Evelyn Pringle
On October 1, 2010, John Kelly reported on an investigation by Youth Today that found atypical antipsychotics were prescribed to many incarcerated youths in juvenile facilities in the US without a diagnosis of schizophrenia or bipolar disorder, the only FDA-approved indications for use with juveniles.
A wide variety of diagnoses were listed for the prescribing of the drugs including general mood disorders, intermittent explosive disorder, oppositional defiant disorder, PSTD and ADHD.
However, Kelly reports that critics believe most of these diagnoses are simply a cover for the fact that prisons now use drugs as a substitute for the banned physical restraints that were once used on juveniles who aggressively acted out.
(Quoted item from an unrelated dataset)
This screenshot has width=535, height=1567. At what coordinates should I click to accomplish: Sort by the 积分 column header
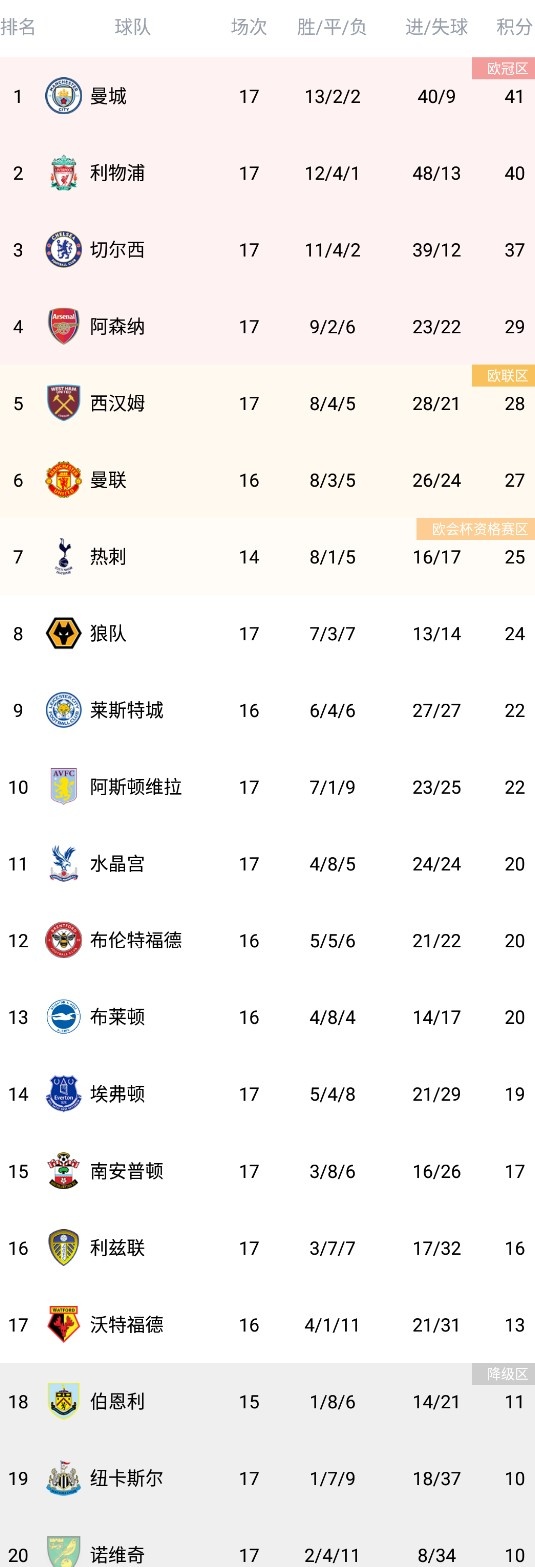tap(514, 27)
"Fifty years ago, we were tying kids up with leather straps, but now that offends people, so instead we drug them," Robert Jacobs, a former Florida psychologist and lawyer who now practices psychology in Australia, told Kelly.
"We cover it up with some justification that there is some medical reason, which there is not," he said.
The atypical drugs include Bristol-Myer Squibb's Abilify, Pfizer's Geodon, Seroquel from AstraZeneca, Eli Lilly's Zyprexa, and Risperdal and Invega from Johnson & Johnson.
Youth Today has been working for over a year to find out how much money individual states have been spending on the drugs for incarcerated youth, and for what reason. Medicaid records would not contain the relevant information because federal Medicaid money cannot be used to fund medical care for anyone incarcerated for a crime, whether adult or juvenile, Kelly reports.
Because funds for medications prescribed to juvenile inmates must come from state sources, each state's juvenile justice agency was asked how much was spent, in the most recent year available, on five drugs - Abilify, Geodon, Risperdal, Seroquel, and Zyprexa - and to provide the diagnosis listed for the prescriptions.
Only 14 states provided some information on the amount spent in either 2008 or 2009, with wide variations. For instance, New Jersey and Minnesota reported spending less than $100,000 a year, while Texas, Florida and Virginia each spent over $1 million.
Only five states were able to provide a comprehensive list of diagnoses along with the amounts. The total number of prescriptions for those five states combined was 5,299, with an off-label condition listed as the diagnosis for 3,709, or 70 percent.
In Texas, nearly 4,000 atypical prescriptions were written in 2008, for a total juvenile population in state facilities of between 1,600 and 1,900, with only 29 percent diagnosed with schizophrenia or bipolar disorder and no diagnosis listed for nearly 25 percent of the prescriptions.
Because Seroquel accounted for so many prescriptions with no diagnosis, Texas officials feared that it had become the "sleeping pill of choice" for agency clinicians, Kelly reports. Seroquel was prescribed 2,553 times in 2008, almost twice as often as the other four atypicals combined.